Dans toutes les contestations qui s’élèvent entre les Allemands et les Russes, le gouvernement favorise autant qu’il peu ces derniers. Les grands emplois des provinces de la Baltique sont encore occupés par les Allemands ; mais les douaniers, les agens de police placés sur la frontière et la plupart des soldats cantonnés dans le pays, sont russes. La langue russe commence aussi à se répandre dans l’intérieur des provinces. Tous les employés du gouvernement doivent être en état de parler cette langue. Tous les soldats lettes, esthoniens, incorporés aux régimens russes, l’apprennent pendant leurs années de service. Il y a un maître de langue russe à l’université de Dorpat, et en vertu d’une ordonnance de 1839 il doit y en avoir un dans chaque gymnase et dans chaque école. À partir du mois de décembre 1846, pas un élève ne sera reçu à l’université de Dorpat, pas un étudiant n’obtiendra le titre de docteur, pas un prêtre ou un médecin ne sera placé, s’il ne sait le russe.
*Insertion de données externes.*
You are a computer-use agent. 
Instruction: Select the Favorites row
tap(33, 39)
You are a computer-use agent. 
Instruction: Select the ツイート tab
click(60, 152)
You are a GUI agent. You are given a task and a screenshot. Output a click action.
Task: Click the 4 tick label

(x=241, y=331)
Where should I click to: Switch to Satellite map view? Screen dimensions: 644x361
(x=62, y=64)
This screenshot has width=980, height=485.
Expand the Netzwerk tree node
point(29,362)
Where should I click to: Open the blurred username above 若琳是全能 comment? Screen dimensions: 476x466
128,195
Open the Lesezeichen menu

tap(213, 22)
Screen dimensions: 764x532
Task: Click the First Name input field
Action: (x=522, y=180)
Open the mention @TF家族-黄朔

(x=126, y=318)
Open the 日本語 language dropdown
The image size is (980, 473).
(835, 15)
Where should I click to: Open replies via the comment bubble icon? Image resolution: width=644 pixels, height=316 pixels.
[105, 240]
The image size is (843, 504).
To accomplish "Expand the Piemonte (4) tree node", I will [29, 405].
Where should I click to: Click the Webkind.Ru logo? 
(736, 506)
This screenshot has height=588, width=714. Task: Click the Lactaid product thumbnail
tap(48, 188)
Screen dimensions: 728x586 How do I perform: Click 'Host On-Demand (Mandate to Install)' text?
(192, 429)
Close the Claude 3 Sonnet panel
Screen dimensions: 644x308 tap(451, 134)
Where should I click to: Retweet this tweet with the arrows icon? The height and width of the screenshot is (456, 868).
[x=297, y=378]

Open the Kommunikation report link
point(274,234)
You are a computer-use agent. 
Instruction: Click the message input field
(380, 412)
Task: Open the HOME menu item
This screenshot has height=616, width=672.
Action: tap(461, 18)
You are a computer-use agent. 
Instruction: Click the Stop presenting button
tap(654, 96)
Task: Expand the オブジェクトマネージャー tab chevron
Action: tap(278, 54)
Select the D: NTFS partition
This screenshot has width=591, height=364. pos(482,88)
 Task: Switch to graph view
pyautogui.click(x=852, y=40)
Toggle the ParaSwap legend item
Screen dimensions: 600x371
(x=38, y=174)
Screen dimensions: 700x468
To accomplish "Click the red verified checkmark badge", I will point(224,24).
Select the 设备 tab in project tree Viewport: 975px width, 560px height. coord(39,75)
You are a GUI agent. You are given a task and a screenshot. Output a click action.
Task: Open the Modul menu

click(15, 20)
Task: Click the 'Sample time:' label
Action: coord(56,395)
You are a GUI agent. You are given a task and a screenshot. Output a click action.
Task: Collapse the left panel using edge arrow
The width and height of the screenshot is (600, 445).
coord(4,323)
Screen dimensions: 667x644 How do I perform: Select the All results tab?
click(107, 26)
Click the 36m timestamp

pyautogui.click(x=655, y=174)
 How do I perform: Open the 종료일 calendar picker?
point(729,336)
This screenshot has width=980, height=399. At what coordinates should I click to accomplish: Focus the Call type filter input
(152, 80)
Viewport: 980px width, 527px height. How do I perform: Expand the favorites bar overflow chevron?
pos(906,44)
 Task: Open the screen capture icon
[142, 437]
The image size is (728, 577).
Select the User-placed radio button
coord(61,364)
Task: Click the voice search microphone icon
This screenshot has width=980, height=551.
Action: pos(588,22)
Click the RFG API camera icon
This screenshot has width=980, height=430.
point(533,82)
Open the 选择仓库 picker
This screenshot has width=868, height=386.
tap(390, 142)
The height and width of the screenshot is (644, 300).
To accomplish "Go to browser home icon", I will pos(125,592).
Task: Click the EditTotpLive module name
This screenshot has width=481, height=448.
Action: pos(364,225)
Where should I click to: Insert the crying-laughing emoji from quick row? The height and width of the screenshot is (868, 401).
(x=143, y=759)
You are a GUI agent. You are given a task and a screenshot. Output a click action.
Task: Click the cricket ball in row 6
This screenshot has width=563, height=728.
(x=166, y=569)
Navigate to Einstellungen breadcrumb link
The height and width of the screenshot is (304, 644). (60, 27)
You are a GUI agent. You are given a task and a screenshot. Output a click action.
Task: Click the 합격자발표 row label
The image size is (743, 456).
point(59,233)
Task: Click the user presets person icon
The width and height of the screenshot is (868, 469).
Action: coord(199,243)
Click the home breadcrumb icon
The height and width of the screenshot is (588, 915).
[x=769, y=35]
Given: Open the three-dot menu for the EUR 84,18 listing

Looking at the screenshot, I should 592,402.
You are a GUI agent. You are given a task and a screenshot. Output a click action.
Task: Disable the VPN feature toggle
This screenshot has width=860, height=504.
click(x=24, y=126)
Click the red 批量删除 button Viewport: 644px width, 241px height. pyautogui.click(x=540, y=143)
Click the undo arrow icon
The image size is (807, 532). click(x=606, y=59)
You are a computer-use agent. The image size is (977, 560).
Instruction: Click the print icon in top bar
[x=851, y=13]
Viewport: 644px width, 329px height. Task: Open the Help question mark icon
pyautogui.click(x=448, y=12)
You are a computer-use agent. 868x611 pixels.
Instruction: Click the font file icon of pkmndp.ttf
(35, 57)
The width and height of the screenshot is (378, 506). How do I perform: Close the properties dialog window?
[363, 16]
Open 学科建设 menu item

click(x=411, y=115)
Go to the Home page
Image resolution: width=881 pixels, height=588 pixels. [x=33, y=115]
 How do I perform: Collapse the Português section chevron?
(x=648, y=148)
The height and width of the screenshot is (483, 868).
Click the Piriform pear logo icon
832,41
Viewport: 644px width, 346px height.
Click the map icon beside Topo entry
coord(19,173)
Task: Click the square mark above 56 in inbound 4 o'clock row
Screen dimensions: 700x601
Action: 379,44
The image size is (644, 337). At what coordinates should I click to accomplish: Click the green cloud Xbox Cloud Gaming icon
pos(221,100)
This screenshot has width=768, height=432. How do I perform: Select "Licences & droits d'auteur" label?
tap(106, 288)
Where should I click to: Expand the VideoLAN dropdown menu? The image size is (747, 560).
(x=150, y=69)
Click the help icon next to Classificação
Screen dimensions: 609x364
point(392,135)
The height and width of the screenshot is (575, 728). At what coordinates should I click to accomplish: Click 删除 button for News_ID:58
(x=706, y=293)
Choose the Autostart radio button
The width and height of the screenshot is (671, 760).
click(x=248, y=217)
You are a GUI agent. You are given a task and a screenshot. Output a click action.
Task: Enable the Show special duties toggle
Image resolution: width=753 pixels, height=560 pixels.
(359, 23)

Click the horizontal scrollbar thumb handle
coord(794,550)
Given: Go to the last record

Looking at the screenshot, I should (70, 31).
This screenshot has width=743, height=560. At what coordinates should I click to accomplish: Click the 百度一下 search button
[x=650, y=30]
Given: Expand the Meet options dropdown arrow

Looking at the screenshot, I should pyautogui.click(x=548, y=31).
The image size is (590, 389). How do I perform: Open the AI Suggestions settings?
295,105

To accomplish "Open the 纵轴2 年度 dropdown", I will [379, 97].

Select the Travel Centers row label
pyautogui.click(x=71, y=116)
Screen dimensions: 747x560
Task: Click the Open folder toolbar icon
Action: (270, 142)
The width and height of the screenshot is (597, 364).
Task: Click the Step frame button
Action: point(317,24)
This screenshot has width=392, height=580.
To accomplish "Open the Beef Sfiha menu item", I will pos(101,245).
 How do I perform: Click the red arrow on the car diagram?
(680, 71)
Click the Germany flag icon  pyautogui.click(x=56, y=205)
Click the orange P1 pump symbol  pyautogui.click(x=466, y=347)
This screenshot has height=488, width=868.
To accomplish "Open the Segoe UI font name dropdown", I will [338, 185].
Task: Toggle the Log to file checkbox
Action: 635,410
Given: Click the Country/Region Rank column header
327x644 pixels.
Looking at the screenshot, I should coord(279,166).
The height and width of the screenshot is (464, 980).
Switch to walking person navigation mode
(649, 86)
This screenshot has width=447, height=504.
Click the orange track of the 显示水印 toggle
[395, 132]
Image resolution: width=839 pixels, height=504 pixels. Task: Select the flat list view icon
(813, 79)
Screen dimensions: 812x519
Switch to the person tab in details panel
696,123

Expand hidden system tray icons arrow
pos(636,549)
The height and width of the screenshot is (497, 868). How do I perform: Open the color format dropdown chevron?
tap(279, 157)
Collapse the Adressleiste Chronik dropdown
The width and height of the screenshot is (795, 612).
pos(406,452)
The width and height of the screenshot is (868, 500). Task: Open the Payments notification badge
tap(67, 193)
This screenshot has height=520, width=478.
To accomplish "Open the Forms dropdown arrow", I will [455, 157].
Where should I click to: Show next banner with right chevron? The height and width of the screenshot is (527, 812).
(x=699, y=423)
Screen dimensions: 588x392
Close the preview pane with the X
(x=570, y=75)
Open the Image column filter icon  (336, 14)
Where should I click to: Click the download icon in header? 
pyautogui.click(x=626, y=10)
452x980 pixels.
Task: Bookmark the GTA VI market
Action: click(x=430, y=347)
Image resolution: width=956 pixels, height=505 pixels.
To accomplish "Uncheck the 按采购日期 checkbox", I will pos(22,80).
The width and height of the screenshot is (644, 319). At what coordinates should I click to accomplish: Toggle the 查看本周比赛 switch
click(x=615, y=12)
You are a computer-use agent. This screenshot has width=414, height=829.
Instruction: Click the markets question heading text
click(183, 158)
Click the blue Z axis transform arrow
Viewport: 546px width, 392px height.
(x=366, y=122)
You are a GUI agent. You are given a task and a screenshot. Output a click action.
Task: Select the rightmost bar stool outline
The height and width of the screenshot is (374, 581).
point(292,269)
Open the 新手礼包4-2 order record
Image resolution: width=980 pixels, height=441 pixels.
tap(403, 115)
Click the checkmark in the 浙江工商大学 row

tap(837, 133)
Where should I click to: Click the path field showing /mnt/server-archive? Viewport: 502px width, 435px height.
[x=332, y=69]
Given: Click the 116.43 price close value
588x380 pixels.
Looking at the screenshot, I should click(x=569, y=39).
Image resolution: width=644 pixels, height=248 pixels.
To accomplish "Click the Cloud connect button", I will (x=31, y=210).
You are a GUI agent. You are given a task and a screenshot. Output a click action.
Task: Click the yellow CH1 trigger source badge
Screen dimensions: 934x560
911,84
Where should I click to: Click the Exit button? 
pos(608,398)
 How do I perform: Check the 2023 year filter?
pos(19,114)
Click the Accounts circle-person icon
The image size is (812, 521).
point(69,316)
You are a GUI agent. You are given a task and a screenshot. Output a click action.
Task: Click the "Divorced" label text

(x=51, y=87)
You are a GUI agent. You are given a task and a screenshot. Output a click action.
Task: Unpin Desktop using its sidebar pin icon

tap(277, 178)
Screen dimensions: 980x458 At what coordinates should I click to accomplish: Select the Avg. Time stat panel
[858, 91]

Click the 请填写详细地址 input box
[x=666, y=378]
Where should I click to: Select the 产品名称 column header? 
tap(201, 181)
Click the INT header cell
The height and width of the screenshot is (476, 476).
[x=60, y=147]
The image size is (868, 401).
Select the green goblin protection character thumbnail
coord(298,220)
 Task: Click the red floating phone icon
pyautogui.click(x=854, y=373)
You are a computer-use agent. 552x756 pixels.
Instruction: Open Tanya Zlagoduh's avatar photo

Ainsi soutenue par le gouvernement, encouragée par le succès de son travail et de son industrie, la population russe acquiert sans cesse plus de développement dans les provinces de la Baltique. Il y a un demi-siècle que l’on rencontrait à peine quelques Russes à Mittau ; aujourd’hui, on y en compte plus de quinze cents. Depuis un demi-siècle, les rues de Riga sont peuplées de boutiques russes ; les faubourgs de la ville, brûlés en 1812, ont été rebâtis avec un luxe incroyable par des Russes, et la ville de Narva est à présent aussi russe qu’allemande.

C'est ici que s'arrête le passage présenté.